20100415

Wednesday. 14 April 2010.

It's almost midnight. Technically it's Thursday. Whatever.

So I drank a cup of tea and let myself relax. And apparently that was a bad idea, because I'm now so tired that I'm getting dizzy just thinking about how tired I am.

I took a shower in the shower and the curtain was saran wrap. It was interesting.

Talked to Matthew. Wrote him a letter of the summary of the last two months. Thought his reaction to my brief surmising would be a bit larger than what it was. Am I being too dramatic about everything?

What if mom accuses me of being some sort of attention whore? That I derived some sort of sick pleasure from all of this?
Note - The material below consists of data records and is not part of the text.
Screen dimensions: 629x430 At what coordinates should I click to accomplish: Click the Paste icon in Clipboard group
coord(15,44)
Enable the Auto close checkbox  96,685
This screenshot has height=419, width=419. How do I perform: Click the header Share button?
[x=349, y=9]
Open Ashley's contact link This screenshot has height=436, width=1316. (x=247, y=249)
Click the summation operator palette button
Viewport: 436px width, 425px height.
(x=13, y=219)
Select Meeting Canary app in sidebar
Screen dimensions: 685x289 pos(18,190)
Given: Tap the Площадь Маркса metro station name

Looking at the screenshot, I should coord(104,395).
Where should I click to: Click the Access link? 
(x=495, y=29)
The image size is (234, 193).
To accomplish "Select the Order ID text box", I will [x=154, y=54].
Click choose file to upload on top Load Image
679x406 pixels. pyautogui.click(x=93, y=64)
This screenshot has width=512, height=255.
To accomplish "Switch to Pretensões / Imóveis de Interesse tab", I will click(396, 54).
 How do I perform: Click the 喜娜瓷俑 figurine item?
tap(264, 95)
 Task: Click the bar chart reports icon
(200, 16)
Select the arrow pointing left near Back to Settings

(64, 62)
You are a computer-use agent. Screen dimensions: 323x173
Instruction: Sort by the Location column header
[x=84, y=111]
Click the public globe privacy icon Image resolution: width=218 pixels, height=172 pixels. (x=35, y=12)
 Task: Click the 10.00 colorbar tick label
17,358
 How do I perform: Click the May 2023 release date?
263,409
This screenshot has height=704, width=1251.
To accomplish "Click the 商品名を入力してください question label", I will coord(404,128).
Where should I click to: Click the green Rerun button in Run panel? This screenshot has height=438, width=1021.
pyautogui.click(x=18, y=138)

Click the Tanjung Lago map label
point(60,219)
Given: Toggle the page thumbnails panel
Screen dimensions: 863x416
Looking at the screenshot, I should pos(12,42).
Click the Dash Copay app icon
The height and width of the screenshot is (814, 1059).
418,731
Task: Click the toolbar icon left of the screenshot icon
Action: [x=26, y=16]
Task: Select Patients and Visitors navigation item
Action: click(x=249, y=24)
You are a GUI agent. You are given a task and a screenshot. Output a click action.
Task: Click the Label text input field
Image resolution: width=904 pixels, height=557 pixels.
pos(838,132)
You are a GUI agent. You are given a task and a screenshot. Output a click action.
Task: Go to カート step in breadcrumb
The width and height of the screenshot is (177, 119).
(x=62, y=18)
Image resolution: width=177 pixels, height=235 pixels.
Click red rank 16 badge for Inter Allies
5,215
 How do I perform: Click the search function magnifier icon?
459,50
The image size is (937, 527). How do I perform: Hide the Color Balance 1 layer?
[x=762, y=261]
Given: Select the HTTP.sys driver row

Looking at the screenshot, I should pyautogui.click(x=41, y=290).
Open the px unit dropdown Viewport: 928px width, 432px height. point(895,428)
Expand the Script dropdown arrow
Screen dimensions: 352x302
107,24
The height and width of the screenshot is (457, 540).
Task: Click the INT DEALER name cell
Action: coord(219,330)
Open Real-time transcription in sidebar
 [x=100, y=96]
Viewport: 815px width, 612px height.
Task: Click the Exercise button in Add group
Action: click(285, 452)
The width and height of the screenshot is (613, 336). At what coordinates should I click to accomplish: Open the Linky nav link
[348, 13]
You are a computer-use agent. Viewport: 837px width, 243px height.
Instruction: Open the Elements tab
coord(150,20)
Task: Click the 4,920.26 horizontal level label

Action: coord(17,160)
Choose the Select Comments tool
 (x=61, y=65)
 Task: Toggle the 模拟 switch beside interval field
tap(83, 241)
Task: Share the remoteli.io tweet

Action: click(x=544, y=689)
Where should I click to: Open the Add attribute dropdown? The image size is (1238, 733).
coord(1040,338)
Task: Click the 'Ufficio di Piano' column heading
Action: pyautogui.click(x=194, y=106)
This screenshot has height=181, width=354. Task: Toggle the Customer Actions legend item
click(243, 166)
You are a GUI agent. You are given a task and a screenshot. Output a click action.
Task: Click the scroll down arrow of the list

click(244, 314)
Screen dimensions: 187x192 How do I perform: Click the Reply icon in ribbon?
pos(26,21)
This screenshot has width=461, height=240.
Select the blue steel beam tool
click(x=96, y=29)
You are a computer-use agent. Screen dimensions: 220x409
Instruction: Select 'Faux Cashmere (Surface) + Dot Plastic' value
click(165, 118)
I feel kinda sick now, actually. It's just nightthoughts, darkthoughts. I need to shake out of them. Mom wouldn't misjudge her child like that. How could she?

Why do I doubt that logic?

It's just nightthoughts and irrational fears.

I /am/ being too dramatic about everything. I'm dramatic. I need to stop it. Dull things down. Otherwise it'll get annoying. That much is true. Charles argues it, I'll argue right back. Tomorrow, though.

Damn. Four minutes past. Ah, well.

There were good things to today. I can't remember much of what happened today. I need to go down to Kelsee's room sometime and get the info from our lab, and stop in Gasper's room to get my notebook. Haven't hung with him in a while.

Having Charles on Skype while mIRCing Ben and Fio is quite fun. I'm starting to add this lazy, contented feeling to my hopes for the future.

Probably going to order one of those medieval dresses, wander around the USIC campus wearing it or some such nonsense.

Alright, thinking in sentence fragments. Bed. I don't want to leave Charles. I like it here in this thoughtless state of content. .....fine.